The UK insurtech landscape is flourishing, boasting mega funding rounds and ongoing expansion - but what has prompted this shift?
By Technology Editor Clare Ruel
The UK continues to be the innovation capital for insurtech.
In April 2022, I spoke with Stephen Brittain, director and co-founder of investor Insurtech Gateway. He told me that “the UK has taken a natural position in the insurtech scene as the innovation capital”.
However, this is not the first time that the insurtech market has been painted as the flagbearer for innovation.
Applied Systems’ senior director of customer experience, Stephen Murphy, noted a similar sentiment in our last conversation in March, explaining that the UK has a “real desire to see the insurtech landscape grow and mature”.
Looking even further back, in December 2019, the UK government’s Department for Digital, Culture, Media and Sport (DCMS) confirmed its commitment to support the technology sector by forging key international partnerships.

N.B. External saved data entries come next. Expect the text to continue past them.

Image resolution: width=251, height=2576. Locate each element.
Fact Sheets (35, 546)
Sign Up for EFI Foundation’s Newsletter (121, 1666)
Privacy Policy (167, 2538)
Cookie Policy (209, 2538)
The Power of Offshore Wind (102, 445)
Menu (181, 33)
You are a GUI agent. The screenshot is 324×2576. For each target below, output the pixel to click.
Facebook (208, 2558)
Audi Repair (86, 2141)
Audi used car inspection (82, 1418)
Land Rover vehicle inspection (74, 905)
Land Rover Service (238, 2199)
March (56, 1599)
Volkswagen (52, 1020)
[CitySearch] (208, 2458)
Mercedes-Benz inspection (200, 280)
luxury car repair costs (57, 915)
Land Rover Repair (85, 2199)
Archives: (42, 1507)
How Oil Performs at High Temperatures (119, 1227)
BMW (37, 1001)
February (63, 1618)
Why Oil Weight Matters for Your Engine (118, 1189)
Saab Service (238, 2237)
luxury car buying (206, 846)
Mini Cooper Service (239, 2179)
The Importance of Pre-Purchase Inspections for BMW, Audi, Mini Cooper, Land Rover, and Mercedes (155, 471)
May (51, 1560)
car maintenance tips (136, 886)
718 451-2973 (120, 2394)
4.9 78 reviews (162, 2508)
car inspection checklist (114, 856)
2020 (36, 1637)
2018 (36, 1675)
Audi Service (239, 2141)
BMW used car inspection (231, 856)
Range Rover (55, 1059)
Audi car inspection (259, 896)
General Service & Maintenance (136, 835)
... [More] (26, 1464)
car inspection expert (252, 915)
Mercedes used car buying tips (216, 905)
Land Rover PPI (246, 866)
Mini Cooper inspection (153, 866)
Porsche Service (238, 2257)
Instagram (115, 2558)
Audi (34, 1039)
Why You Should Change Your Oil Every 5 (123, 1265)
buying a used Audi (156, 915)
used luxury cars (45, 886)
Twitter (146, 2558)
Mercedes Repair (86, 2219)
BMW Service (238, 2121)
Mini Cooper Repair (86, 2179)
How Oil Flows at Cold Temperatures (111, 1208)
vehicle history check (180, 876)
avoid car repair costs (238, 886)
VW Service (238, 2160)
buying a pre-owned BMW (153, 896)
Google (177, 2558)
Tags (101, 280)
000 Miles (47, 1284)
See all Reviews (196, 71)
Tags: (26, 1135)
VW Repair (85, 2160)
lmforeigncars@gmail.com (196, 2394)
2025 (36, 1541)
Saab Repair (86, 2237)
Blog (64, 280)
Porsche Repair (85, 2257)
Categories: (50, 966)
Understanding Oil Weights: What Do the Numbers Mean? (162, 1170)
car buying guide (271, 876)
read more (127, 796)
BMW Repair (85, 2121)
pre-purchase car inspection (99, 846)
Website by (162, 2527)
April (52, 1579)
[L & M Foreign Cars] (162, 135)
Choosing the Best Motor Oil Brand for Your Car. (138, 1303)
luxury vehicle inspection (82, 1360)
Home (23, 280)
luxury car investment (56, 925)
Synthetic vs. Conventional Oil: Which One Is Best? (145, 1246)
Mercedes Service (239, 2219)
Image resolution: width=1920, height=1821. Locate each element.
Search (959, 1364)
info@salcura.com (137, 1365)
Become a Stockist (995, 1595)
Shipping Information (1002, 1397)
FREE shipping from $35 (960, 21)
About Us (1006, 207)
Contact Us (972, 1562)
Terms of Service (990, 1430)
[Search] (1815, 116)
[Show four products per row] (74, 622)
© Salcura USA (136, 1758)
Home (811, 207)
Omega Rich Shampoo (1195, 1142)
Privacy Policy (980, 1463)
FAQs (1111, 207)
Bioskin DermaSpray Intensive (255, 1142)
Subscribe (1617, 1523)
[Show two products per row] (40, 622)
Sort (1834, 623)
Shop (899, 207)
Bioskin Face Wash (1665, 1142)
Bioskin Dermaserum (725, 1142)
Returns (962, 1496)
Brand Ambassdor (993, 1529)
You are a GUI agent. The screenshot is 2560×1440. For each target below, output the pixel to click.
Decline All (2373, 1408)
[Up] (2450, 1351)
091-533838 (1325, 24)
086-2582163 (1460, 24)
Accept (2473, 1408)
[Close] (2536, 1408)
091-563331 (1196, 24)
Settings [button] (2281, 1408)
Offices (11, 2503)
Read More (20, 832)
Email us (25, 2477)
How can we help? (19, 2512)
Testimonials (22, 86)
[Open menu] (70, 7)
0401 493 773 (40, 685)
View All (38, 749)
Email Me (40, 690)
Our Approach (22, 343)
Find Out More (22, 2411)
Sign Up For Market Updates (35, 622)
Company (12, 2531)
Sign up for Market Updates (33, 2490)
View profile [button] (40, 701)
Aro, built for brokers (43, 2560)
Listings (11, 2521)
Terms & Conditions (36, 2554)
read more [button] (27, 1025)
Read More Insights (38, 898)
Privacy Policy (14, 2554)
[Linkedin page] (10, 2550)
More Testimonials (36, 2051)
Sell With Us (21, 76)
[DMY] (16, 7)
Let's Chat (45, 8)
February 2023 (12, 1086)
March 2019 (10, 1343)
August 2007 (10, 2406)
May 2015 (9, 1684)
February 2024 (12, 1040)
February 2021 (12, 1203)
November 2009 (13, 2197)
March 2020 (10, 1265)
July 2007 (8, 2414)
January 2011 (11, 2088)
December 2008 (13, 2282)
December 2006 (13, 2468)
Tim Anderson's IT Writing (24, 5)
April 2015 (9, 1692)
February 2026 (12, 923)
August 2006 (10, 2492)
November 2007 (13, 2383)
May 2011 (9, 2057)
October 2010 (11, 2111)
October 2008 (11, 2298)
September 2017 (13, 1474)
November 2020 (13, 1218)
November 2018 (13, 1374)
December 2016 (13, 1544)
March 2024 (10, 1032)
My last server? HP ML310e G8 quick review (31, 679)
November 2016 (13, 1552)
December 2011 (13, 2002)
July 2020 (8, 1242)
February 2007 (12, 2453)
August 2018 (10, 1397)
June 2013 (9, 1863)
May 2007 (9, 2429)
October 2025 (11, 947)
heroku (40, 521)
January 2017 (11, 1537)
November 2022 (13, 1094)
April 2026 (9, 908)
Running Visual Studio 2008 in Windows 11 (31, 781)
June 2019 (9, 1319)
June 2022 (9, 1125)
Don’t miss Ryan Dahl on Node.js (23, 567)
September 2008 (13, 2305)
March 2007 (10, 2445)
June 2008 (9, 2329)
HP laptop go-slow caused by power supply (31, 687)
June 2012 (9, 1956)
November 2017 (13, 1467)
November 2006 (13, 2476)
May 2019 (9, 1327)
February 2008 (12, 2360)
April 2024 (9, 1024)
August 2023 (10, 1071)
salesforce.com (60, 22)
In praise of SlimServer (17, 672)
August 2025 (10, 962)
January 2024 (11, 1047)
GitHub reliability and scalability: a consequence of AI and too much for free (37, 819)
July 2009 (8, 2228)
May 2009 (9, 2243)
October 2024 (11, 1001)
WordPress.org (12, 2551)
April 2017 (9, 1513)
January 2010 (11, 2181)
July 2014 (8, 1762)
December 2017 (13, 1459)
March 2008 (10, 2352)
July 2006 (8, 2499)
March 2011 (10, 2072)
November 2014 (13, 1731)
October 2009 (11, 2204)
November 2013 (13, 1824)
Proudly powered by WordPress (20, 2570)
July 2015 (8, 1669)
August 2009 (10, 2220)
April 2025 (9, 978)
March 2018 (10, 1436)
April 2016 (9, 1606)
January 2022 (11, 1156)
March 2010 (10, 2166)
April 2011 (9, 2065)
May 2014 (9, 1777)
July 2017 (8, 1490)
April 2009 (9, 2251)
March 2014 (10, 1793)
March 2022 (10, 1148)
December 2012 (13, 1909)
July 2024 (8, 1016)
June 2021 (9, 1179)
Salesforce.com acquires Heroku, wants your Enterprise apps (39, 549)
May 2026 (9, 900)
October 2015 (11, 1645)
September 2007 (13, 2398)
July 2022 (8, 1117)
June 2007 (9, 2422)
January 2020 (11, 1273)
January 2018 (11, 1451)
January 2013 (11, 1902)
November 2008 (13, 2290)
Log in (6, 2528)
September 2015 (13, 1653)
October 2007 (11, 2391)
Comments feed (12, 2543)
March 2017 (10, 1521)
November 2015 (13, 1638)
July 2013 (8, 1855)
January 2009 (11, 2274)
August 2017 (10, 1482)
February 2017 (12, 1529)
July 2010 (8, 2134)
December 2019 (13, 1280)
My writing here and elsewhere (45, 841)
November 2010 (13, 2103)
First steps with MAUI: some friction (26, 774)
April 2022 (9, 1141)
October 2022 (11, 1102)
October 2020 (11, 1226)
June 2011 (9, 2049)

This included the promise of building four innovation hubs in Israel, Kenya, Nigeria and South Africa to facilitate these partnerships.
This year, insurtech startup trade body Insurtech UK has taken up the mantle to continue driving this agenda, leaning on its 2019 partnership with the government’s Department of International Trade.
The trade association has “strong ambitions” to make the UK the global leader for insurance innovation.
Solving ’real problems’
But why are insurtechs viewed as being on the cutting edge of innovation?
For Brittain, the Covid-19 pandemic has spurred insurtechs to ditch propositions centred around “quite trivial” fixes and instead focus their time, energy and creativity on ”helping close protection gaps” and solve “real problems”.
“They must have reflected - what does this all mean and why am I bothering? The road is long if you are launching a business and it helps if you find a problem to solve,” he told me.
As a result of this “post-pandemic phenomena”, the stable of businesses in Insurtech Gateway’s portfolio has increased, Brittain added, showcasing ”a new type of founder” that has “real missions”.
He continued: “As investors, we all feel that we have a role to play here – to enable proper, real world problems to be solved. It’s a wonderful time to be solving real problems, getting under the skin of it with clever risk systems and then the turn to the US market.”
One firm demonstrating this trend is UK-based MGA FloodFlash, which counts Insurtech Gateway as one of its investors. Aiming to plug what it viewed as a protection gap and provide commercial flood insurance via parametric policies, the business completed a $15m (£11m) funding raise in February 2022.
There’s also pet insurance specialist ManyPets, which told me that its business boomed during the pandemic due to a surge of lockdown-induced pet adoption.
Meanwhile, Collective Benefits, which provides insurance for self-employed workers, saw pandemic-linked business growth too thanks to the UK’s reliance on home deliveries - and, therefore, gig economy workers.
’Quirky thing’
Brittain marvelled at the way the insurtech sector has developed.
“Five years ago, it was this quirky thing, he said.
“In five years’ time, we will look back and say ‘this is what we know as insurtech’. This is what we meant all along. It’s a reframing of insurance to solve real problems – just like it used to be.”
For me, insurtechs have always been the underdog of the insurance market. In the beginning, they started off as small competitors that many said would become obsolete.
Post-pandemic, however, they have proven their worth and are leaning towards being vital collaborators in insurance as they eat, live and breath innovation - they are often more nimble than incumbents.
I will definitely be cheering the insurtech sector on as it grows further.